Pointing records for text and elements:
——

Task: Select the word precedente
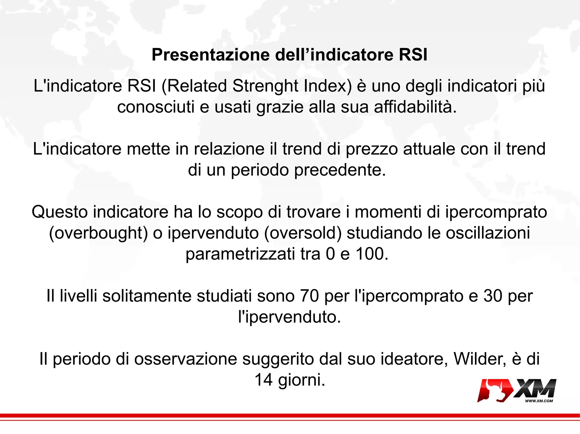340,170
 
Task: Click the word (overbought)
99,233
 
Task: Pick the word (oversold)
303,233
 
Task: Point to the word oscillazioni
488,233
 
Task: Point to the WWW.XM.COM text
539,401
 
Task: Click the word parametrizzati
240,254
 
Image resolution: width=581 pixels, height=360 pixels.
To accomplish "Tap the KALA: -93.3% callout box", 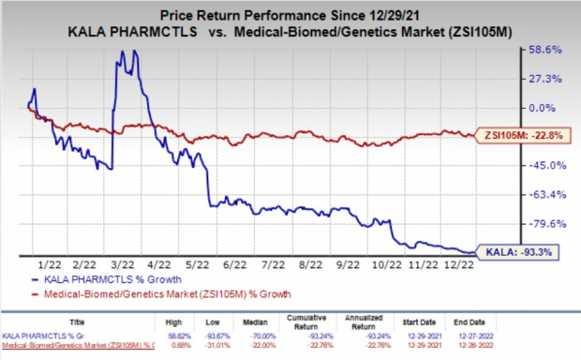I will tap(519, 251).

——

Gather every line of the items above that contains the string "word" and list those lines.

Task: Select the word precedente
Task: Click the word (overbought)
Task: Pick the word (oversold)
Task: Point to the word oscillazioni
Task: Click the word parametrizzati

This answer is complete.